Extract the passage on Beckham's time as governor below and reproduce it in full, word for word.

Passage given.
════════════════
As governor, Beckham sought to calm the state and unite the Democratic Party.  He avoided references to Goebel’s assassination during his inaugural address.  He intentionally was less progressive than Goebel.  His most progressive proposals were state taxation of out of state corporations operating in Kentucky and sought to regulate insurance companies during the 1906 General Assembly.  It should be noted that Republican Governor Charles Evans Hughes of New York popularized the regulation of insurance companies by the states.  At the same time, Beckham urged the General Assembly to create the office of “State Fire Marshall” in an effort to help lower fire insurance rates in Kentucky.

In February 1904, Beckham County, Kentucky was created in his honor.  The county seat was Olive Hill.  The short-lived 121st county was dissolved in April 1904.

Achievements of Beckham’s administration include the building of the “New State Capitol”, as well as expanding Central University in Richmond to the Eastern Kentucky State Normal School and the Western Kentucky State Normal School at Bowling Green.  (Now known as EKU and WKU respectively)
════════════════
Word and item position data.
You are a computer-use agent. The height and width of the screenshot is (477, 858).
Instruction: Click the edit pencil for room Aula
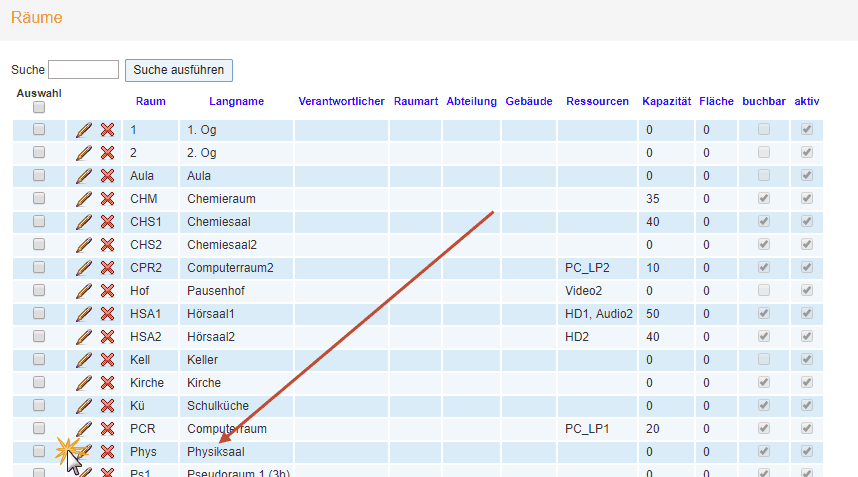(84, 176)
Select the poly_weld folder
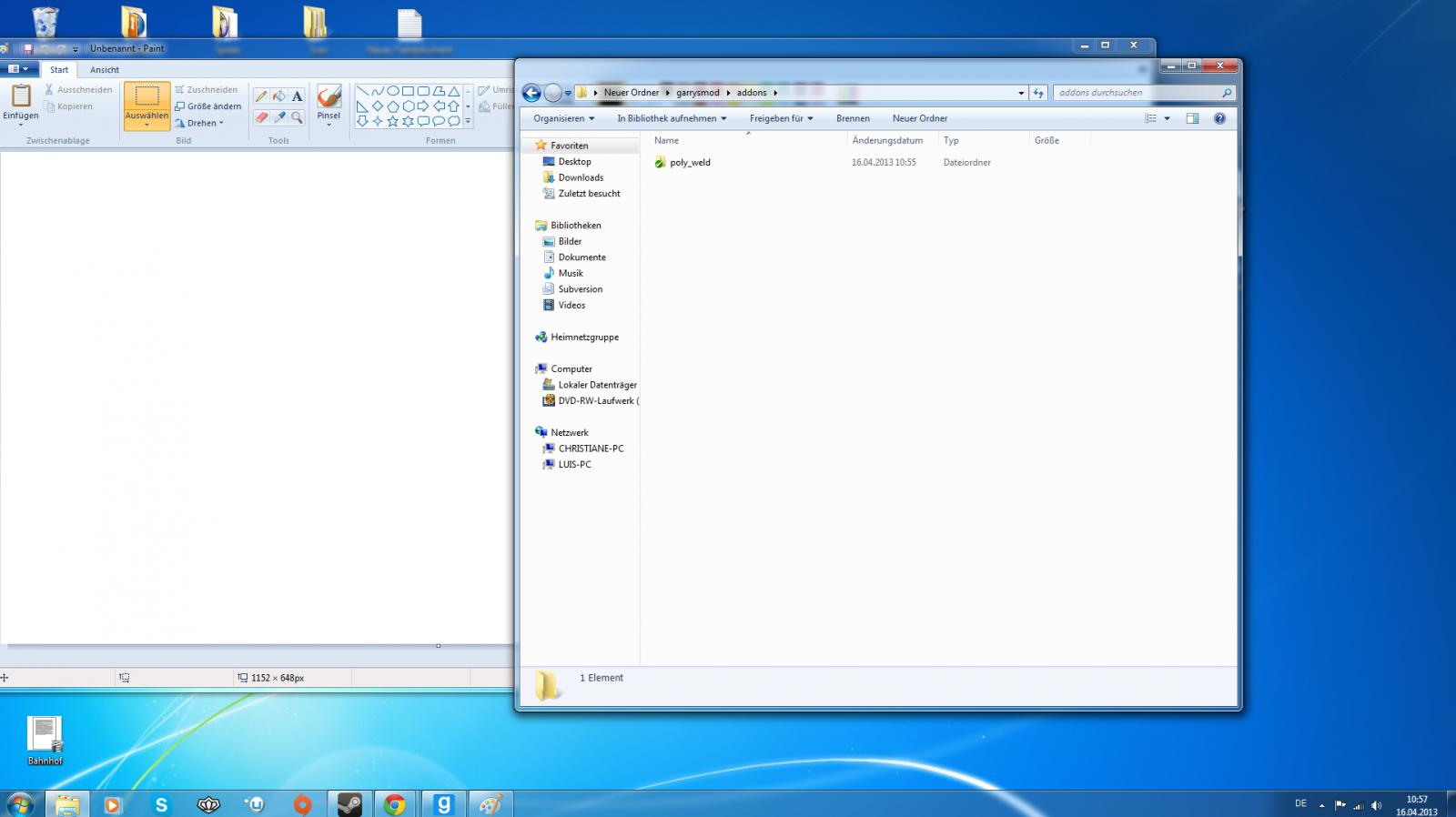Screen dimensions: 1456x817 pyautogui.click(x=690, y=163)
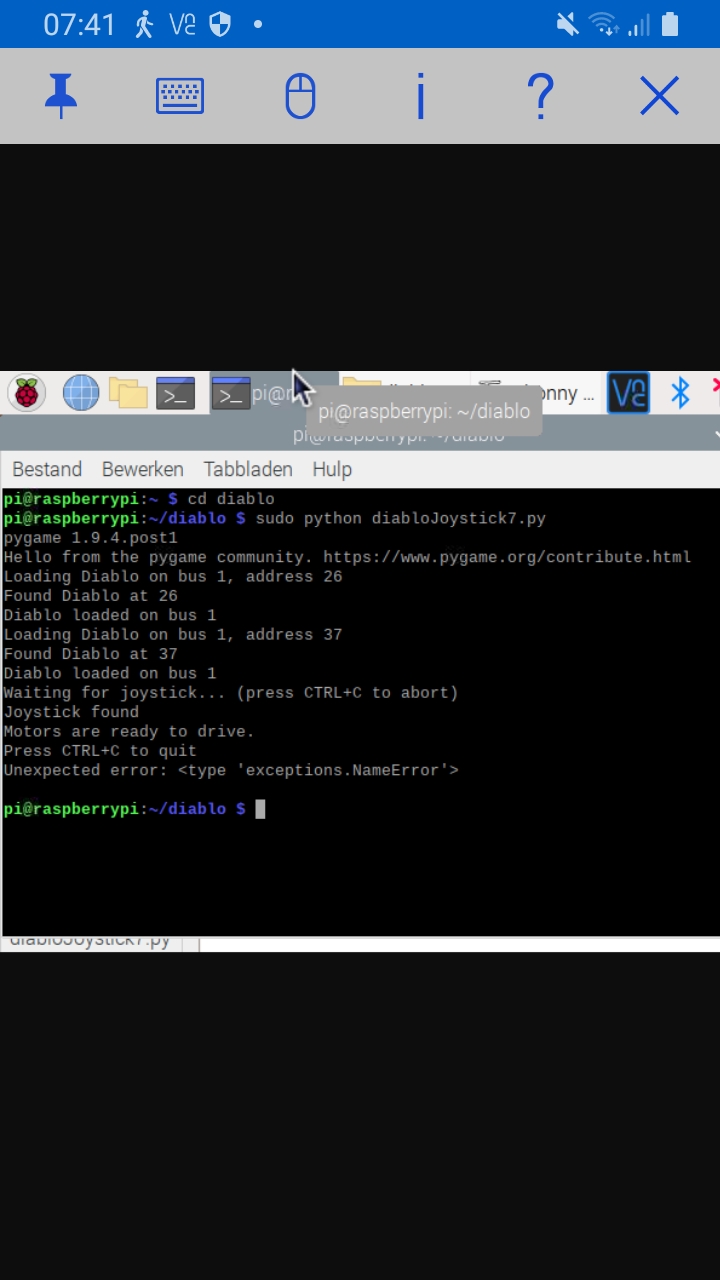The image size is (720, 1280).
Task: Open the Hulp menu
Action: [x=332, y=469]
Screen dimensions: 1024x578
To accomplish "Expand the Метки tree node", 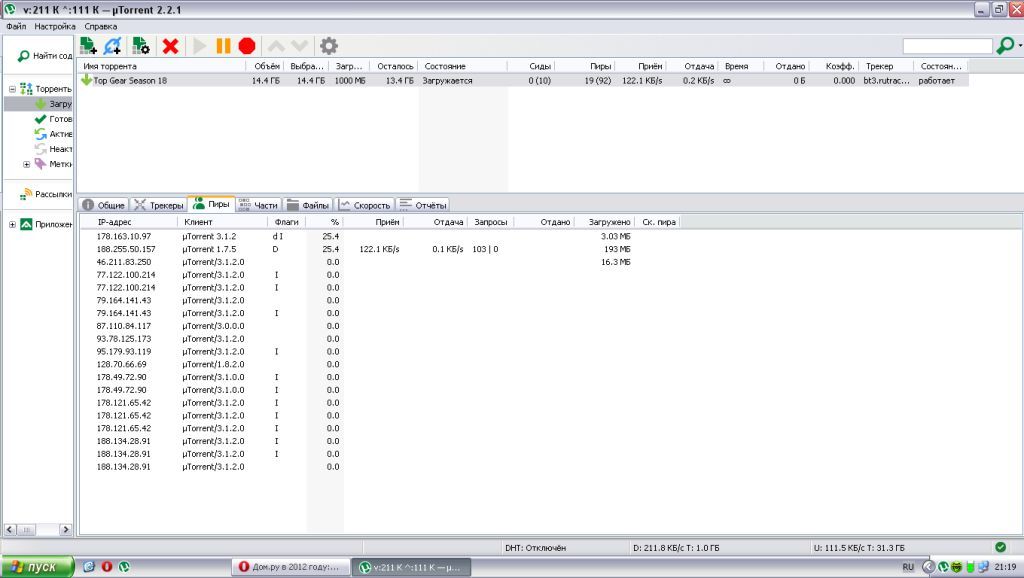I will click(x=27, y=164).
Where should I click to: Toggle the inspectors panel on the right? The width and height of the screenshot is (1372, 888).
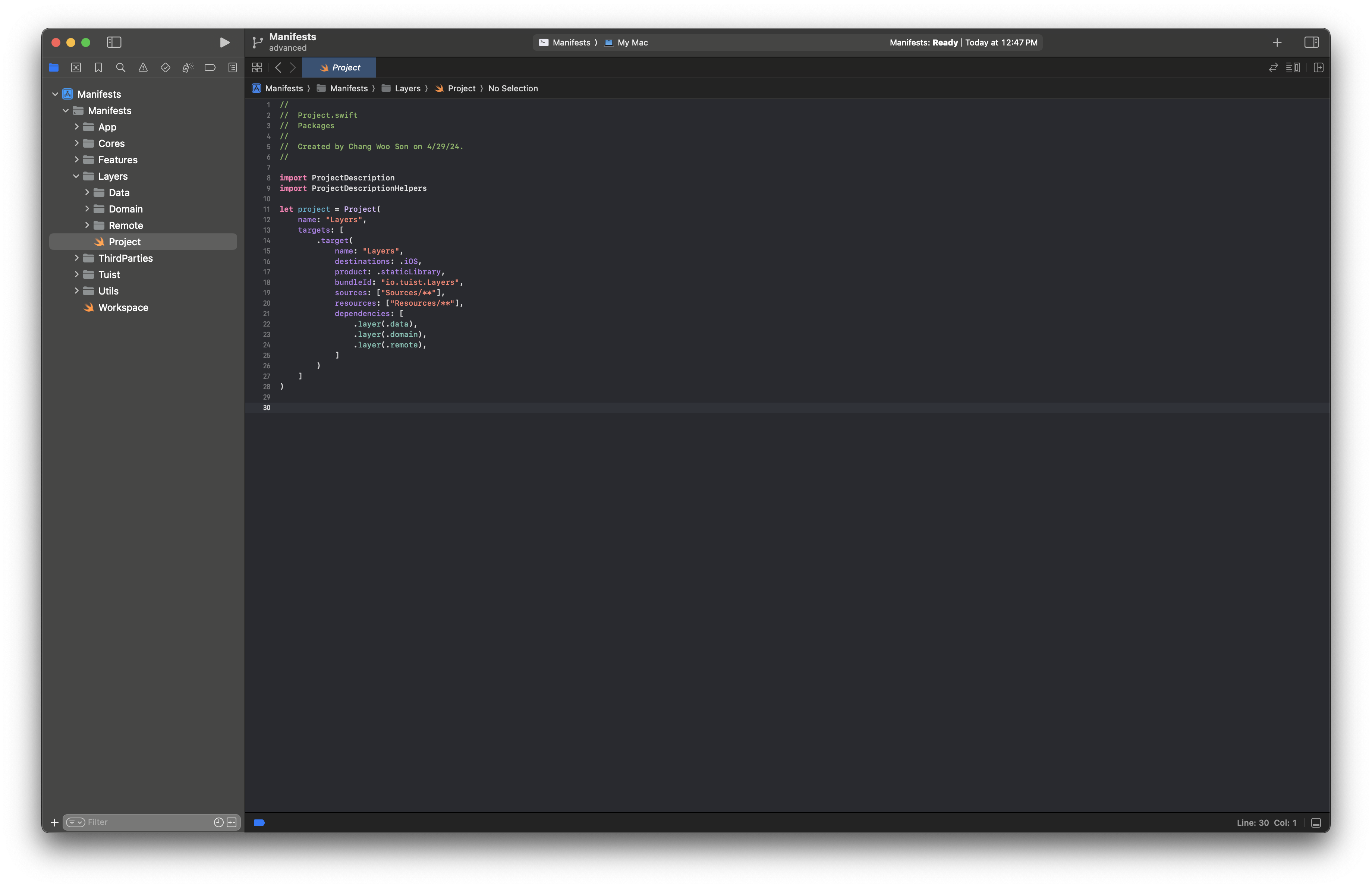pyautogui.click(x=1312, y=42)
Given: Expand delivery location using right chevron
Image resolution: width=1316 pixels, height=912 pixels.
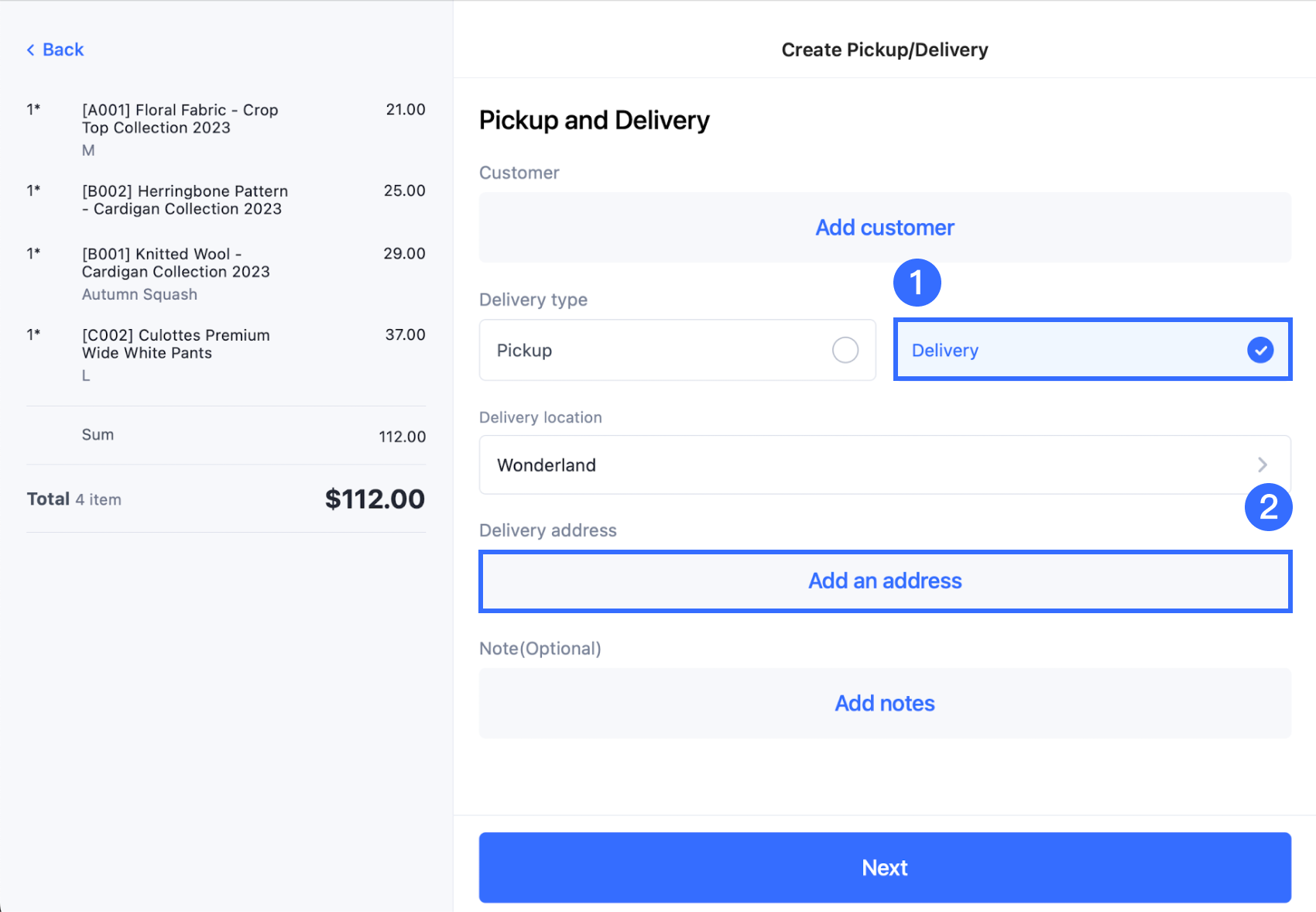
════════════════
The result.
As governor, Beckham sought to calm the state and unite the Democratic Party.  He avoided references to Goebel’s assassination during his inaugural address.  He intentionally was less progressive than Goebel.  His most progressive proposals were state taxation of out of state corporations operating in Kentucky and sought to regulate insurance companies during the 1906 General Assembly.  It should be noted that Republican Governor Charles Evans Hughes of New York popularized the regulation of insurance companies by the states.  At the same time, Beckham urged the General Assembly to create the office of “State Fire Marshall” in an effort to help lower fire insurance rates in Kentucky.

In February 1904, Beckham County, Kentucky was created in his honor.  The county seat was Olive Hill.  The short-lived 121st county was dissolved in April 1904.

Achievements of Beckham’s administration include the building of the “New State Capitol”, as well as expanding Central University in Richmond to the Eastern Kentucky State Normal School and the Western Kentucky State Normal School at Bowling Green.  (Now known as EKU and WKU respectively)